Contribution of low-cost sensor measurements to the prediction of PM2.5 levels: A case study in Imperial County, California, USA

• Published in: Environmental research Vol. 180; p. 108810
• Main Authors: Bi, Jianzhao, Stowell, Jennifer, Seto, Edmund Y.W., English, Paul B., Al-Hamdan, Mohammad Z., Kinney, Patrick L., Freedman, Frank R., Liu, Yang
• Format: Journal Article
• Language: English
• Published: Elsevier Inc 01.01.2020
• Subjects: Low-cost sensor; Measurement uncertainty; Random forest; Satellite AOD; Random forest; Low-cost sensor; Satellite AOD; Measurement uncertainty
• ISSN: 0013-9351; 1096-0953
• DOI: 10.1016/j.envres.2019.108810

Regulatory monitoring networks are often too sparse to support community-scale PM2.5 exposure assessment while emerging low-cost sensors have the potential to fill in the gaps.
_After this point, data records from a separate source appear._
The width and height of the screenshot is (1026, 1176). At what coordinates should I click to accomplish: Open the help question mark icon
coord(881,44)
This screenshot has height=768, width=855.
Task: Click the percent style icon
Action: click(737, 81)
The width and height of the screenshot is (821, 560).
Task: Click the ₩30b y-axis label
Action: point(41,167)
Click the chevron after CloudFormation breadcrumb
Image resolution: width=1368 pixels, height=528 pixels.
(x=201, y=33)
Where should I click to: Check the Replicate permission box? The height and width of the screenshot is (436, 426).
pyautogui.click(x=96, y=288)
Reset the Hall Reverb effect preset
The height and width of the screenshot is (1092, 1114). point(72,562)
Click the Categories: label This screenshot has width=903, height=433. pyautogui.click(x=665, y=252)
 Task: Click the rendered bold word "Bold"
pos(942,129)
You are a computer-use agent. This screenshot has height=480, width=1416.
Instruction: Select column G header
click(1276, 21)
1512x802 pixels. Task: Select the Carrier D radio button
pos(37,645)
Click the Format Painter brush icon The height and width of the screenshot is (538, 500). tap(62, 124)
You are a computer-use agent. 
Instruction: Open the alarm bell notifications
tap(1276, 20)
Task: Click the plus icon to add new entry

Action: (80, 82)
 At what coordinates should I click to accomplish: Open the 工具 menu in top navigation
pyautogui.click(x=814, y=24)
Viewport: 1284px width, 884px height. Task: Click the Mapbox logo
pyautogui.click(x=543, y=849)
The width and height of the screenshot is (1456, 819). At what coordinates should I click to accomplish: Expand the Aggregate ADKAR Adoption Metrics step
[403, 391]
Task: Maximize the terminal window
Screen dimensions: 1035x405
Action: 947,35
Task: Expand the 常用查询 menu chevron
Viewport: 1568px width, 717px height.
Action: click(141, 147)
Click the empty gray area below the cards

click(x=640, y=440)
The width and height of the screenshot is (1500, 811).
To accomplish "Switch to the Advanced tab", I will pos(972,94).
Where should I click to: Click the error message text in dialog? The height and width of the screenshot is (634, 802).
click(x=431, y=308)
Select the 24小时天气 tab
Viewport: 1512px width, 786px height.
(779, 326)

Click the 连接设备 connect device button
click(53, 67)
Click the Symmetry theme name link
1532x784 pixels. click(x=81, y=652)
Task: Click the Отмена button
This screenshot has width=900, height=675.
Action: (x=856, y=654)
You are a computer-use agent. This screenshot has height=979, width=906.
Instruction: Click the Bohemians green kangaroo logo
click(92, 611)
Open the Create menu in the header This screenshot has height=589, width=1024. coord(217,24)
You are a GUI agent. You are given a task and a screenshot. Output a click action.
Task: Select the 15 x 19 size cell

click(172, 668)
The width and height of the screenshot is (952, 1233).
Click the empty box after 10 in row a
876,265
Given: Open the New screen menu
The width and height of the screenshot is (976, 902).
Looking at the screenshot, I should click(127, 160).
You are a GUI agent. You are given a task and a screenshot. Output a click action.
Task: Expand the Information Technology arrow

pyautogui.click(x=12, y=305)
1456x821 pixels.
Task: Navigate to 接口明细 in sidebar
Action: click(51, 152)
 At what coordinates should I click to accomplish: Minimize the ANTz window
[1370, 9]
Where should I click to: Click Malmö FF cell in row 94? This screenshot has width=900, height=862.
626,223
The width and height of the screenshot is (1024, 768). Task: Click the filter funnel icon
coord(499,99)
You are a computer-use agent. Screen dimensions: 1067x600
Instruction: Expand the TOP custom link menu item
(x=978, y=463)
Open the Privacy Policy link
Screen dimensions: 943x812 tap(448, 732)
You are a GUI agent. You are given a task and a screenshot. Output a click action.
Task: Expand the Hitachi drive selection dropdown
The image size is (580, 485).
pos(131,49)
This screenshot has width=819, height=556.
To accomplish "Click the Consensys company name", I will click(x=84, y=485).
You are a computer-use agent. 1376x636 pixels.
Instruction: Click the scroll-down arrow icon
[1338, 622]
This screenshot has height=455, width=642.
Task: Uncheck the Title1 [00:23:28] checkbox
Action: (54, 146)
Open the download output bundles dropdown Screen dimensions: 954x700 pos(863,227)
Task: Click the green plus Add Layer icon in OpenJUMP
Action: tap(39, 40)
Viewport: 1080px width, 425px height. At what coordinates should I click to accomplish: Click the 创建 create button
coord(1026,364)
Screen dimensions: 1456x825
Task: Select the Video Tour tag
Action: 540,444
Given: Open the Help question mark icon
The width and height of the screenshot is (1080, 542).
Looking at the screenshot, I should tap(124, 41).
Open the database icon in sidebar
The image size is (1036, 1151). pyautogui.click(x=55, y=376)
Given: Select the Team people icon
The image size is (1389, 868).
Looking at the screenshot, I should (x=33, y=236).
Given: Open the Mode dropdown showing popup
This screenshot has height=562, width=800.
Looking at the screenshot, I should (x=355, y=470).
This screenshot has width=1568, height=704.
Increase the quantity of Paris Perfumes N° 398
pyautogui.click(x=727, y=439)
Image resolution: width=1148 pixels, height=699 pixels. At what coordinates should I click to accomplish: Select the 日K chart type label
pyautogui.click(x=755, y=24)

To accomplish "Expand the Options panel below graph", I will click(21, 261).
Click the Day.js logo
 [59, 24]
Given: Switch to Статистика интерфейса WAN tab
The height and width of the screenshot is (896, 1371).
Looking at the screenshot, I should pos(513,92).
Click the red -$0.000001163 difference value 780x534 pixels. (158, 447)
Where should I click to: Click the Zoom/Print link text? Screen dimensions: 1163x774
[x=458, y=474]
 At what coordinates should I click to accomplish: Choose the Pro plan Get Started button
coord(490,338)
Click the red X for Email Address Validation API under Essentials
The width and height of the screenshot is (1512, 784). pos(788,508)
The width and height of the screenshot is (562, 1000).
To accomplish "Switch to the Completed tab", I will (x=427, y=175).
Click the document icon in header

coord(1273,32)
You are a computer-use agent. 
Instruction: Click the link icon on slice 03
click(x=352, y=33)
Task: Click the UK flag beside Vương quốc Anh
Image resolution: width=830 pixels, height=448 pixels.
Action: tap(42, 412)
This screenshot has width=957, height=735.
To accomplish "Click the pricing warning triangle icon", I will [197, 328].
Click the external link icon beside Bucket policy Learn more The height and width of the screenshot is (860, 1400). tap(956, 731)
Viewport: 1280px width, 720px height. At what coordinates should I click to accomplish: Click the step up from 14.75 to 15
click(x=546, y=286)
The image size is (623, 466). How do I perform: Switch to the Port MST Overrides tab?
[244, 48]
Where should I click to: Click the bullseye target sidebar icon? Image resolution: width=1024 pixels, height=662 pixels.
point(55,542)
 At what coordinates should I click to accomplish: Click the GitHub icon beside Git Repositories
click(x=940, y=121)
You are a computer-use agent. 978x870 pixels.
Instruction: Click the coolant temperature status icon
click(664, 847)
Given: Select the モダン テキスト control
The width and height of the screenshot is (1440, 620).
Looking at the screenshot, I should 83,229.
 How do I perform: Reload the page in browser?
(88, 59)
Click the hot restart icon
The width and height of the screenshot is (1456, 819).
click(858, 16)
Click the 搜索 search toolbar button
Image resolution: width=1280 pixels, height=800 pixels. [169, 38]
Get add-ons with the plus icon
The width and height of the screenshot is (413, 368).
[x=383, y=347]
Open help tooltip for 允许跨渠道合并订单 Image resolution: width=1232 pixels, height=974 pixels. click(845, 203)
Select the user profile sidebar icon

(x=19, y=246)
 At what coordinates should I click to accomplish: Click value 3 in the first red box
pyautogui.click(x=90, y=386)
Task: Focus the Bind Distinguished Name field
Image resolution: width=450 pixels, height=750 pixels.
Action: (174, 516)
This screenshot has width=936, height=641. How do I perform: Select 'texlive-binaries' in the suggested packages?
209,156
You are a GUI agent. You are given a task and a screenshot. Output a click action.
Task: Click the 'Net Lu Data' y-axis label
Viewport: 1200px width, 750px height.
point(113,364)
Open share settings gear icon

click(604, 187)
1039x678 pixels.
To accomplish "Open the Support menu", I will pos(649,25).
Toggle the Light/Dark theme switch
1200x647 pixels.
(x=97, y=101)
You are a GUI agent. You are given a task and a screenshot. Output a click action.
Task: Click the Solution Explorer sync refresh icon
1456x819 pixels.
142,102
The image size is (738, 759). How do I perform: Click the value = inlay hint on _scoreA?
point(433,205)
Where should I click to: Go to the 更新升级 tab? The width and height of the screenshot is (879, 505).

To date, limited studies, if any, have been conducted to utilize low-cost sensor measurements to improve PM2.5 prediction with high spatiotemporal resolutions based on statistical models. Imperial County in California is an exemplary region with sparse Air Quality System (AQS) monitors and a community-operated low-cost network entitled Identifying Violations Affecting Neighborhoods (IVAN). This study aims to evaluate the contribution of IVAN measurements to the quality of PM2.5 prediction. We adopted the Random Forest algorithm to estimate daily PM2.5 concentrations at a 1-km spatial resolution using three different PM2.5 datasets (AQS-only, IVAN-only, and AQS/IVAN combined). The results show that the integration of low-cost sensor measurements is an effective way to significantly improve the quality of PM2.5 prediction with an increase of cross-validation (CV) R2 by ~0.2. The IVAN measurements also contributed to the increased importance of emission source-related covariates and more reasonable spatial patterns of PM2.5. The remaining uncertainty in the calibrated IVAN measurements could still cause apparent outliers in the prediction model, highlighting the need for more effective calibration or integration methods to relieve its negative impact. •Ground-level PM2.5 was assessed with low-cost, regulatory, and satellite data.•Low-cost sensor measurements contributed to improved modeling performance.•Reasonable PM2.5 spatial details were revealed due to abundant low-cost data.•Remaining uncertainty in calibrated low-cost data still affected modeling precision.